The Linux File Access Primitives

by Erik Troan

One of the most important abstractions of the POSIX API is the file. While nearly all operating systems provide files for permanent storage, all versions of UNIX provide access to most system resources through the file abstraction.

More concretely, this means that Linux uses the same set of system calls to provide access to devices (such as floppy disks and tape devices), networking resources (most commonly TCP/IP connections), system terminals, and even kernel status information. Thanks to their ubiquity, fluency in file-related system calls is important for every Linux programmer. Let's examine the basic concepts behind the file API and describe the most important file related system calls.

Linux provides many different kinds of files. The most common type is simply called a regular file, which stores hunks of information for later access. The vast majority of files you work with; such as executables (e.g., /bin/vi), data files (e.g., /etc/ passwd), and system libraries (e.g., /lib/libc.so.6); are all regular files. Usually these reside somewhere on disk, but that may not necessarily be the case (as we'll see later).

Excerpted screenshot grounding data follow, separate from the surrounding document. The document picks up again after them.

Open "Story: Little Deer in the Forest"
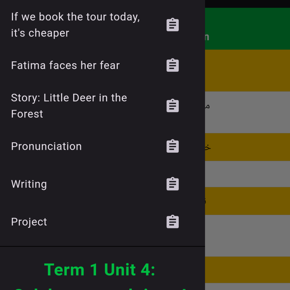Screen dimensions: 290x290 coord(69,106)
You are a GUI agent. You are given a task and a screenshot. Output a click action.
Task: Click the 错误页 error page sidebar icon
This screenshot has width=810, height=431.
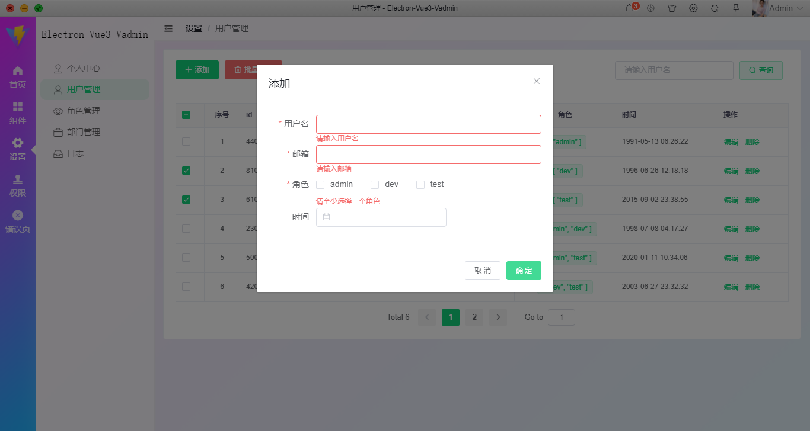pyautogui.click(x=17, y=216)
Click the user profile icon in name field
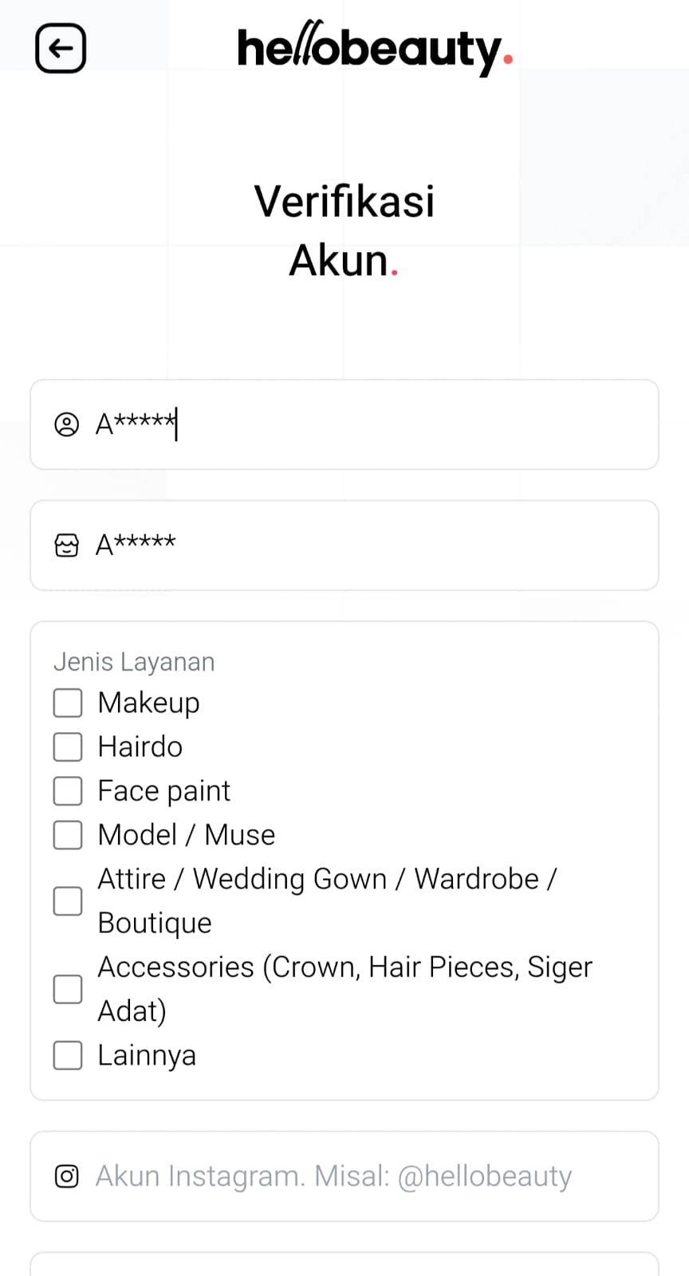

Another type of file is the directory, which contains a list of other files and their locations. When you use the ls command to list the files in a directory, it opens the file for that directory and prints out information on all of the files mentioned in it.

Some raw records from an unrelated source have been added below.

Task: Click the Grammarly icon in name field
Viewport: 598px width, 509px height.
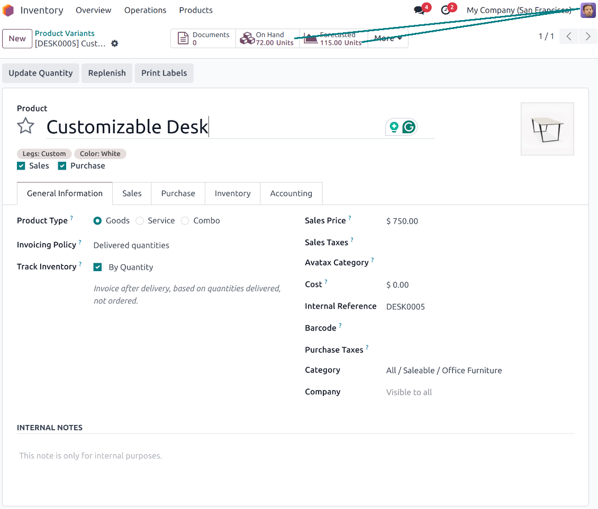Action: [x=409, y=127]
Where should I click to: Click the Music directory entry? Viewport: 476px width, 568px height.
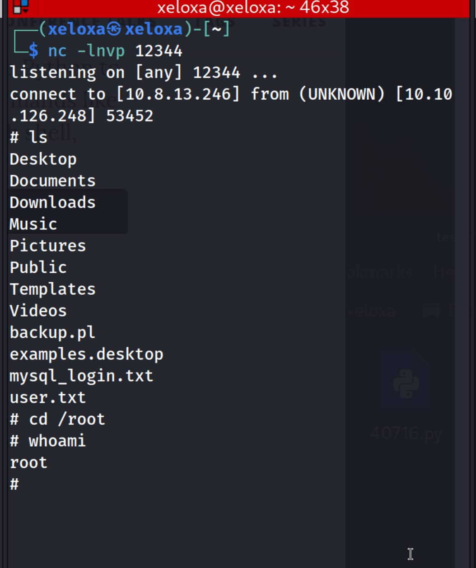pyautogui.click(x=33, y=224)
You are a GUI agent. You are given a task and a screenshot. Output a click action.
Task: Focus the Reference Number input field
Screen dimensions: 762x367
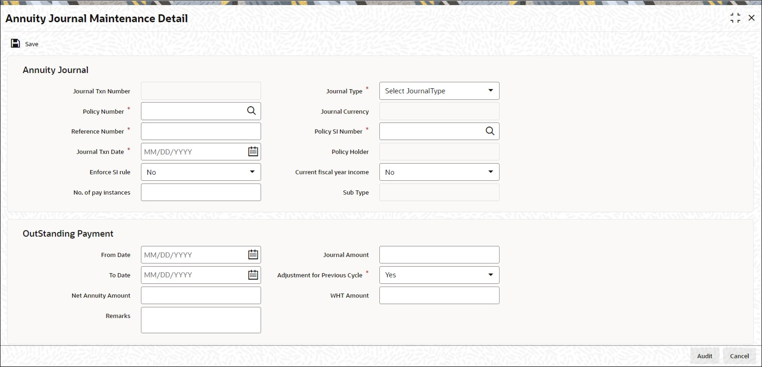(x=201, y=131)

Other files include block devices (which represent filesystem-cached devices such as hard drives), character devices (which represent uncached devices like tape drives, mice, and system terminals), pipes and sockets (which allow processes to talk to one another), and symbolic links (which allow files to be given more than one name in the directory hierarchy).

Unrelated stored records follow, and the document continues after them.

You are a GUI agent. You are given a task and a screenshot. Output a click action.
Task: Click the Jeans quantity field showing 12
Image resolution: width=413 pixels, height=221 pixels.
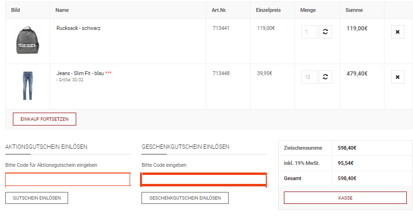click(309, 77)
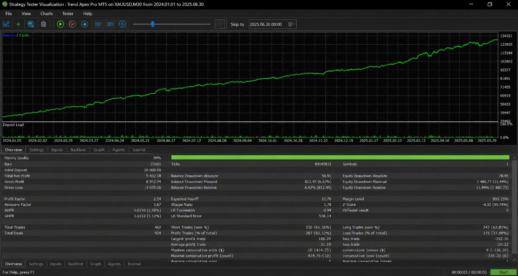Click the circled step-forward icon

point(122,24)
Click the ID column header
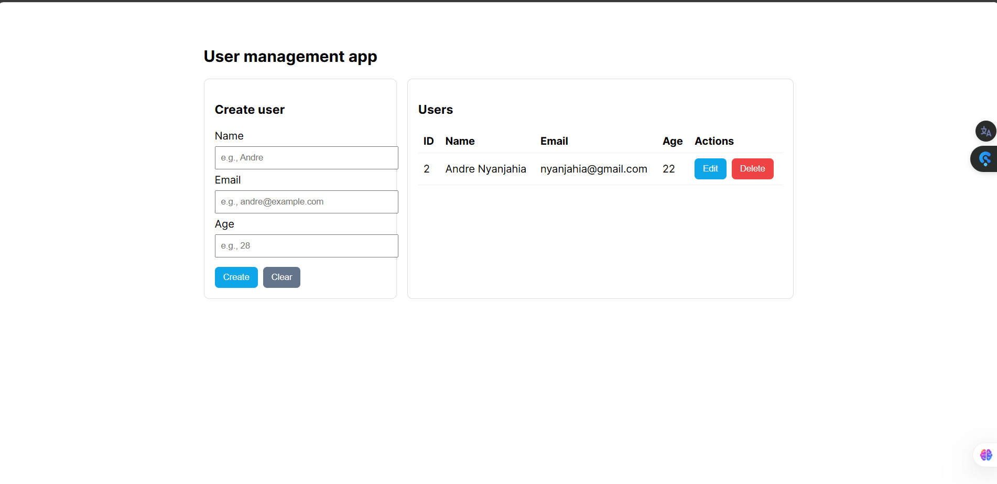 (428, 141)
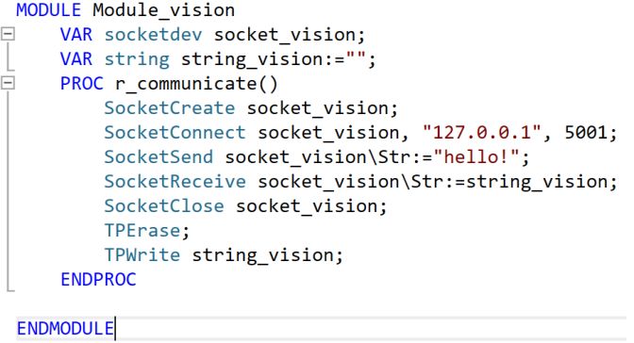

Most files have one or more symbolic names which refer to them. These symbolic names are a set of strings delimited by the / character, and identify the file to the kernel. These are the pathnames with which all Linux users are quite familiar; for example, the pathname /home/ewt/articlerefers to the file that contains the text of this article on my laptop. No two files share the same name (a single file can have more then one name, however), so a pathname uniquely identifies a single file.

Each file a process has access to is identified by a small nonnegative integer, called a "file descriptor". File descriptors are created by system calls which open files and are inherited by new processes which are forked off from the current process. That is, when a process starts a new program, the original process's open files are normally inherited by the new program.

By convention, most programs reserve the first three file descriptors (0, 1, and 2) for a special purposes -- access to the so-called standard input, standard output, and standard error streams. File descriptor 0 is standard input, where many programs expect to receive input from the outside world. File descriptor 1 is standard output. Most programs display normal output there. For output related to error conditions, file descriptor 2 (standard error) is used.

Anyone comfortable with Linux shells has seen the use of the standard in, out, and error file descriptors. Normally, the shell runs commands with file descriptors 0, 1, and 2 all referring to the shell's terminal. When the > character is used to instruct the shell to send a program's output to another file, the shell opens that file as file descriptor 1 before invoking the new program. This causes the program to send its output to the given file rather than the user's terminal -- the beauty is that this is transparent to the program itself!

Similarly, the < character instructs the shell to use a particular file as file descriptor 0. This forces the program to read its input from that file -- in both cases, any errors from the program will still appear on the terminal, as those are sent to standard error on file descriptor 2. (Under the "bash" shell, you can redirect standard error using 2> rather than >.) This type of file redirection is one of the most powerful features of the Linux command line.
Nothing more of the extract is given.